#### Given task
Carry on the essay on micro four thirds below, starting right after its final sentence.

#### Quoted passage
*****
Arguments for micro four thirds

In a time of many photographic formats, micro four thirds (M43) sits either at the bottom of the serious or top of the super mini formats, depending on your perspective. The original lure of small and good is still very relevant, but as the market shifts emphasis, size is not the only consideration.

The Micro Four Thirds (M43) is the only digital SLR/Mirrorless format deliberately made to best suit lens design, with no hold overs to the past. In other words it is the only format that ignored what came before and started from scratch.

Opinions are divided and the tone of the conversation is often determined by preconceptions and bias. Ranging from those who argue for mobile phone cameras to one eyed “full frame” users all have a strong lean towards the benefits offered by their favoured format, usually at the expense of all else. All formats have benefits and all formats have their issues, that determine their functional limits.

The arrival of the mirrorless full frame camera split the field, as did the emergence of the powerful 1” sensor at the top end of the compact camera market. At the other end of the spectrum, ever cheaper sensor manufacture and pressure for the mobile phone “monster” has made medium or near medium format more affordable adding confusion.

“Is it too big, is it too small, do I have enough pixels?”

My format of choice is M43. I would like to explore the real benefits, limitations and practical applications of m43 and it’s neighbouring formats, not out of a need to defend my choice, but simply to explain it.

Depth of Field

A common misconception is that M43 does not have enough Bokeh or shallow depth of field (DOF), which is not actually Bokeh, but the current manifestation of it’s meaning. The usual comparison made is to “full frame”, the poorly named 35mm film aligned size. In this direct comparison, if wide open DOF drop off is all that is important, and all else is equal, then a bigger sensor will always win (a 50mm lens on any format renders the same DOF, but the focal length chances, making smaller sensors use shorter lenses for the same magnification, so an M43 25mm is the equivalent of a FF 50mm for magnification, but has more natural DOF). It’s physics. If a more practical and realistic eye is cast on the subject, then maybe not.
*****
#### Given records
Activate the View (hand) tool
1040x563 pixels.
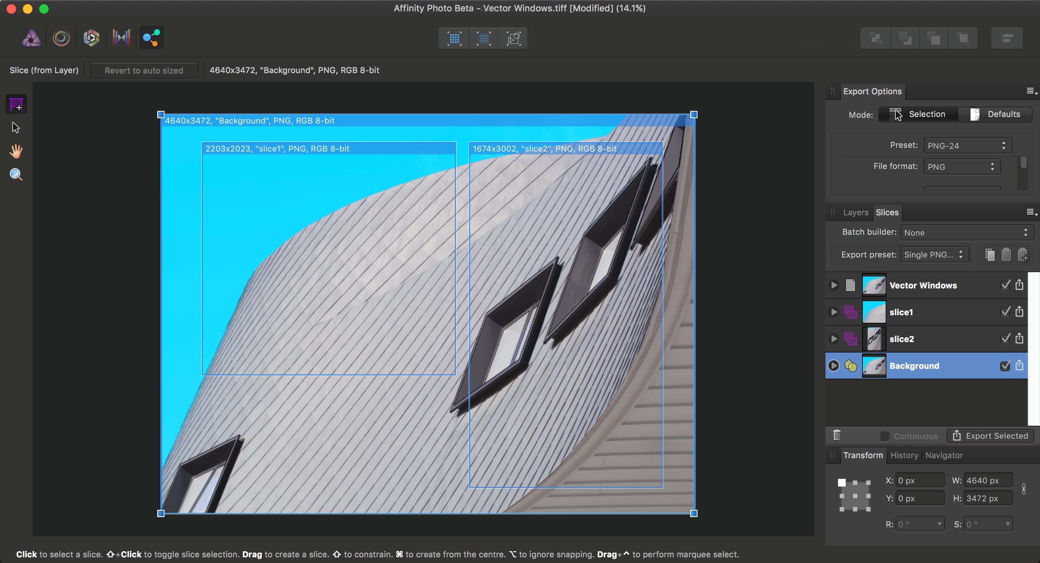(16, 151)
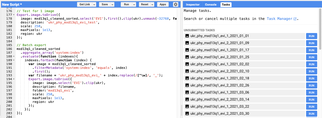Open the settings gear menu
Viewport: 322px width, 118px height.
(x=176, y=5)
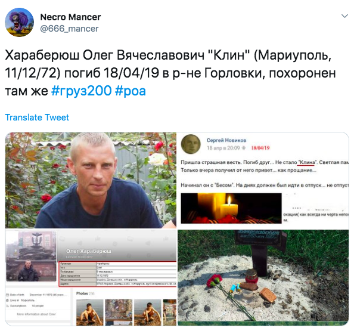Click the fountain profile picture in screenshot
This screenshot has width=354, height=334.
(x=31, y=256)
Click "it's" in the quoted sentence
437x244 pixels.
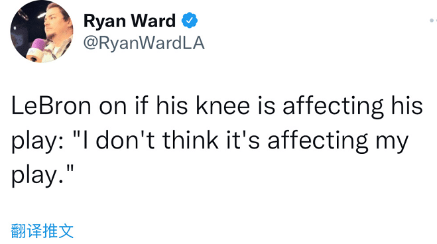[x=243, y=140]
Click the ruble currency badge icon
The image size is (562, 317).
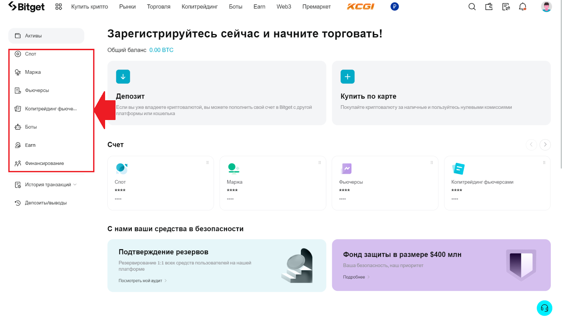(x=394, y=7)
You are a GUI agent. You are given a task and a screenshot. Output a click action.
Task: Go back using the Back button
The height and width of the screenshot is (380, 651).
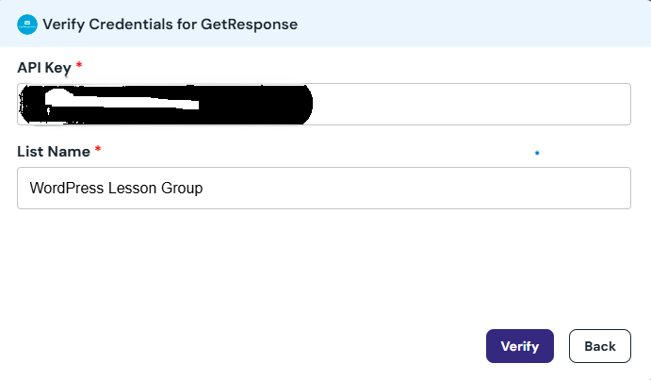pos(599,346)
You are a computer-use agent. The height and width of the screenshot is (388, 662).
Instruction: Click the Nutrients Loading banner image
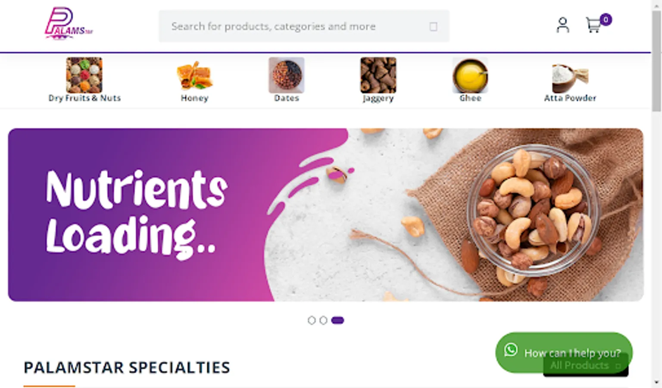(326, 215)
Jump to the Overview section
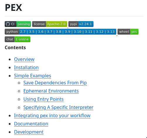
*****
#### Response
If you cast your mind back to the relatively recent past, many 35mm photographers regularly complained that they often got too little DOF. Shooting at very fast apertures with manual or barely adequate auto focus resulted in many misses, often more misses than hits. This is also before face detection or super fine AF points, so accuracy was a loose term anyway. Studio shooters use lights and clean back drops so they can use f8+ when ever they can.

The right amount of DOF is subjective, but my personal ideal is a useable and cooperative DOF. Creative only (read super shallow) DOF is a one trick pony. Blurring out ugly backgrounds habitually only works when small levels of detail of the main subject or single plane points of interest are all you are interested in. This may be the case for one image, but how do you tell a story with only one sentence? M43 does give you the tools for creative, very shallow depth of field (for example a 75mm f1.8 lens in any format has very shallow DOF), but it also offers a welcome boost to practical DOF when using fast lenses in low light.

M43 may let me shoot a hand held landscape at ISO 200 and F8, where ISO 800 at F16 is the full frame equivalent (and that is not counting the superior stabiliser). Conversely, I can use f1.8 regularly without fear of it being too shallow to be practical. Even the f1.2 Pro lenses are actually rendering at about f2 equivalent in full frame terms, an aperture I rarely used when using that format. Bokeh quality, meaning the quality of transition in an image at any aperture is more important to me than sheer quantity of blur and M43 has paid as much attention to that as anyone in the market.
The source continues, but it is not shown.